Toi le p’tit homme au grand cœur qui allait toujours vers les « pas pareils », les autres p’tits minous avec des enjeux ou bien ceux qui n’arrivaient juste pas à se faire une place…je voyais bien que ton grand cœur venait du fait que tu étais loin d’être comme tout l’monde. Tu étais emphatique. Tu te portais à la défense des autres (et tu le fais encore). Tu t’entourais d’enfants comme toi qui, plus souvent qu’autrement, étaient des petites filles.
Très tôt, tu as décidé que le vernis à ongles, le maquillage et les souliers à talons hauts de ta grand-mère étaient les meilleurs jouets du monde. Tu as trippé lorsque cette même grand-mère t’a offert un « bébé » pour Noël. Les yeux pleins d’étoiles, tu as joué au papa…parfois à la maman. T’étais « fluide » comme ça dans tes jeux. Tu adorais ta cuisinette même si on disait autour de toi que c’était un jeu de p’tite fille. Tu allais naturellement vers les choses douces…tu le fais encore d’ailleurs.
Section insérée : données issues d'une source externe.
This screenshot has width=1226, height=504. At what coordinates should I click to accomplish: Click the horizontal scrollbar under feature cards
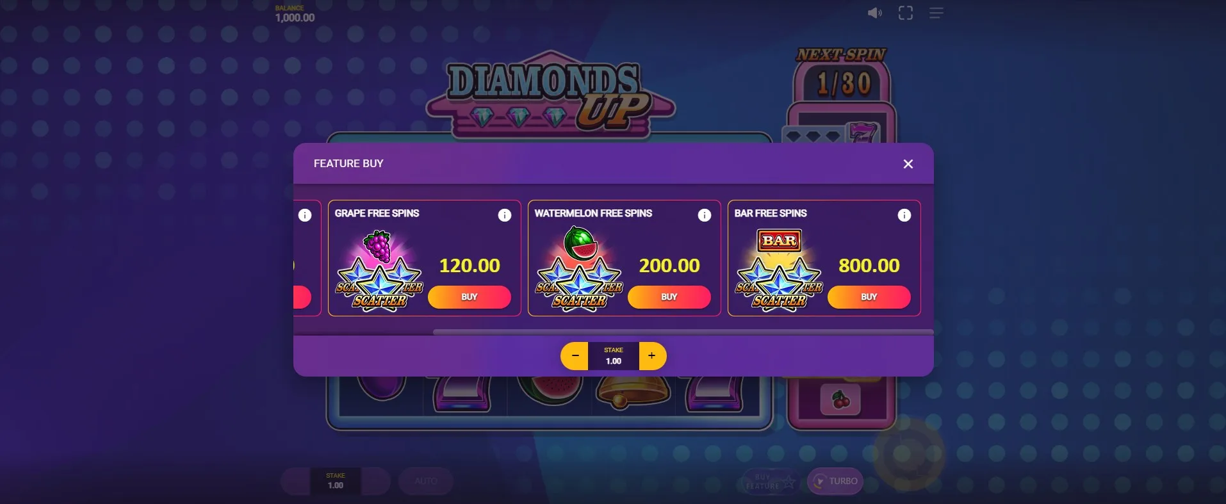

Les choses ont continué d’évoluer, tu as grandi, tu as changé, mais tu es toujours resté sensible et près de tes émotions. Et puis un matin, lorsque tu avais environ 7 ans, tu m’as dit que tu ne savais pas toi tu allais te marier avec une fille ou un garçon. À 7 ans, les enfants ne disent pas ce genre de choses. Tu m’as lancé ça et tu as continué à jouer comme si ces mots ne venaient pas tout juste de sortir de ta bouche. Le plus drôle c’est que je n’ai eu aucune réaction. J’ai dit ok mon minou, tu feras bien ce que tu voudras.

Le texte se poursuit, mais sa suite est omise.